Selected passage |
<<<<
More than 1,200 criminal defense lawyers and legal experts from across the country are registered to participate in a 4-week training series to effectively defend clients who are being charged with drug overdose homicide. Despite a lack of evidence that these kinds of prosecutions curb drug use or overdose, prosecutors in many jurisdictions continue to charge individuals with homicide for sharing or supplying drugs when an accidental overdose death occurs. With hundreds of cases a year and prosecutions on the rise in many states, the training addresses an urgent need for effective representation of people targeted under these laws.
Journalists are invited to attend and cover the following sessions: Substance Use Disorders and Advocacy in the Criminal Legal System from 1:05-2:05PM on January 28th; State Statutes Decoded from 2:15-2:45PM on January 28th. Journalists who wish to attend should contact Tony Newman at firstname.lastname@example.org (646-335-5384) to complete a press agreement, which is required before attending or accessing any of the program materials.
>>>>
Source data |
<<<<
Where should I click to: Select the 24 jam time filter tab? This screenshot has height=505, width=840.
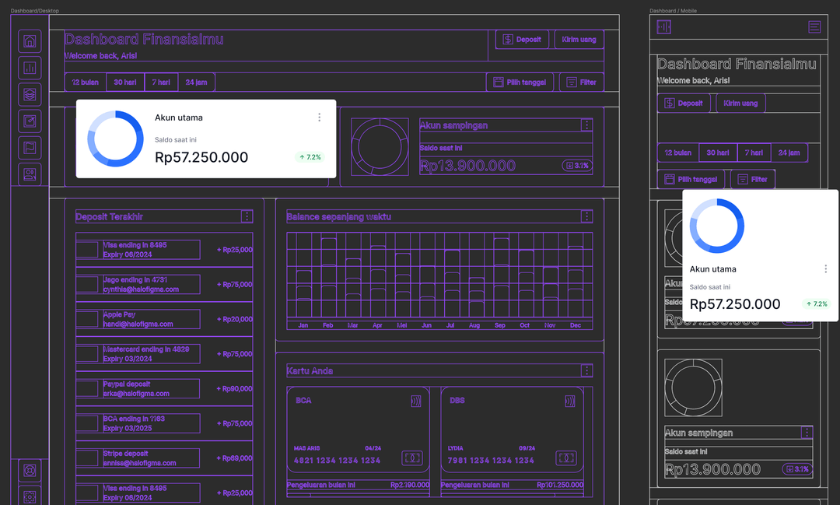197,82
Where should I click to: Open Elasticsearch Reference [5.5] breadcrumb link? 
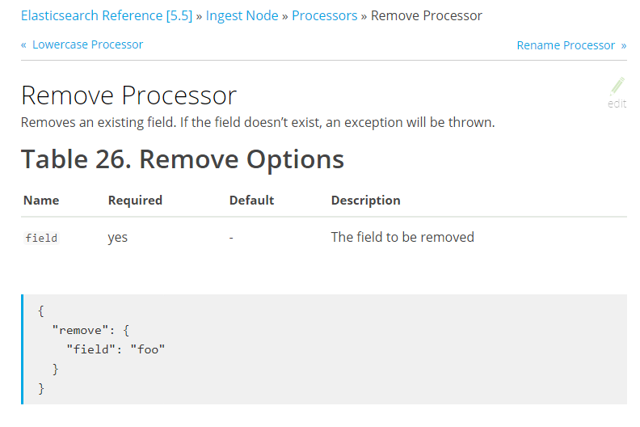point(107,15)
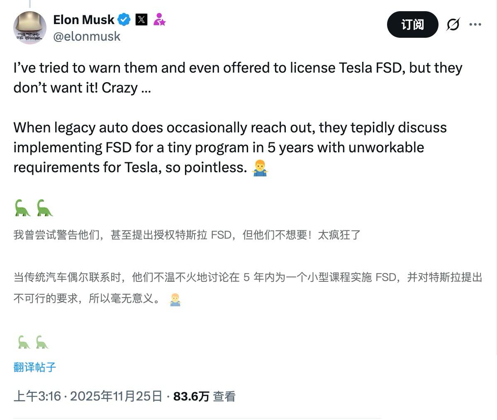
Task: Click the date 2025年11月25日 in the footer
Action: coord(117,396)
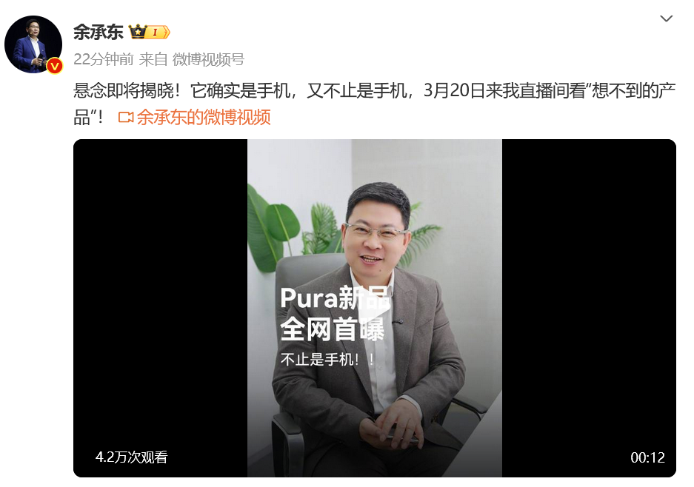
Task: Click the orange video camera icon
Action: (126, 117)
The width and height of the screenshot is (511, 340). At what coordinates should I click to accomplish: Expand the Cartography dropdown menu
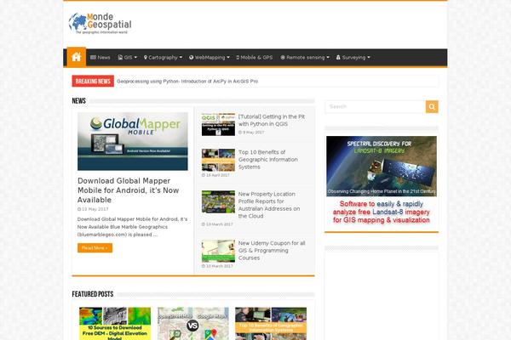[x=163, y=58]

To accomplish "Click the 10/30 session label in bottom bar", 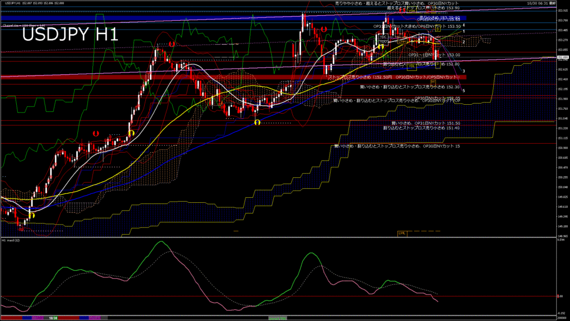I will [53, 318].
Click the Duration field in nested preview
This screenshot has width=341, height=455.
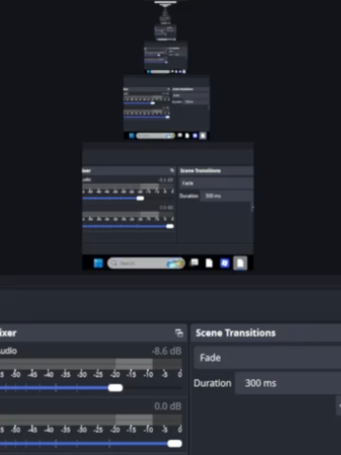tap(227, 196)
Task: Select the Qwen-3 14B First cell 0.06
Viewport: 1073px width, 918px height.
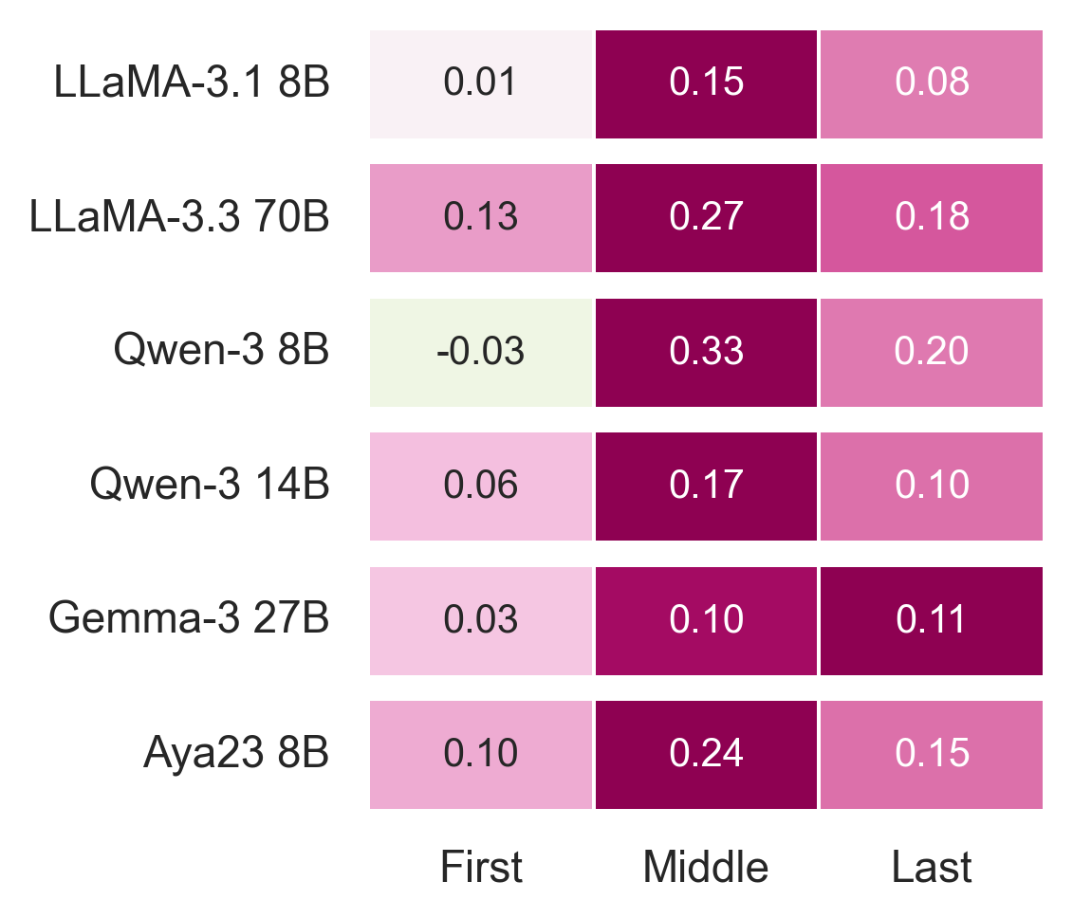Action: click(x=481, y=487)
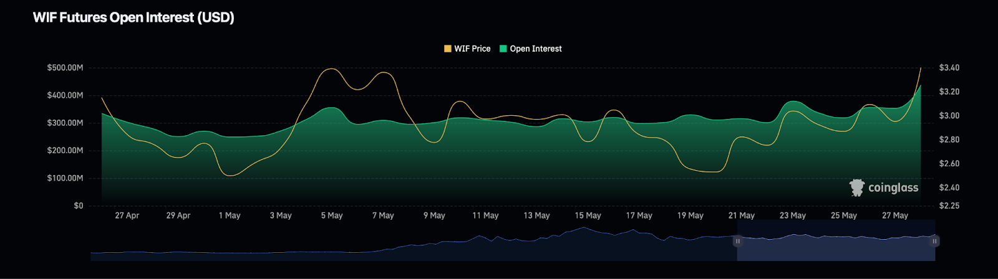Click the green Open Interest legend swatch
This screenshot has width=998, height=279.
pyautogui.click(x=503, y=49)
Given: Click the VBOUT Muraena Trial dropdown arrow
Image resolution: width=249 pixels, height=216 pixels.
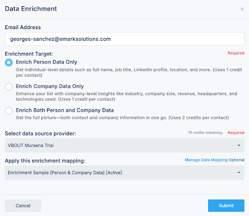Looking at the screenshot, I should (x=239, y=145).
>>>>
<<<<
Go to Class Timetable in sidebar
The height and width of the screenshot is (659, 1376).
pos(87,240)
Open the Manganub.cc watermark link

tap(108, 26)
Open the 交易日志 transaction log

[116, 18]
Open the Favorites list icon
>>>>
Work to be completed | Please continue the announcement above about the overdose homicide defense training, starting right after its final sentence.

Response box |
What: 4-week training series for criminal defense lawyers to educate and empower defenders to tackle these challenging and difficult cases. It will also include focused content on the law in the states of Michigan, New Jersey, and Pennsylvania. Click here to see full agenda.
Who: The National Association of Criminal Defense Lawyers (NACDL), in partnership with Vital Strategies, the Association of Criminal Defense Lawyers of New Jersey, Criminal Defense Attorneys of Michigan, Neighborhood Defender Services Detroit, New Jersey Office of the Public Defender, Public Defender Association of Pennsylvania, and State Appellate Defender Office (Michigan)
“NACDL is proud to again partner with Vital Strategies, this time to provide lawyers from across the nation with critical training on defending against drug overdose homicide charges,” said NACDL President Christopher W. Adams. “While ‘drug delivery resulting in death’ and similar criminal code provisions in various jurisdictions have no place in any rational approach to what should ultimately be a public health and not a criminal matter, so long as legislatures enact and prosecutors enforce such statutes, it is essential that the criminal defense bar be trained to provide the best possible defense against their application in individual cases. NACDL is committed to equipping criminal defense lawyers with the tools and skills they need to most effectively serve their clients.”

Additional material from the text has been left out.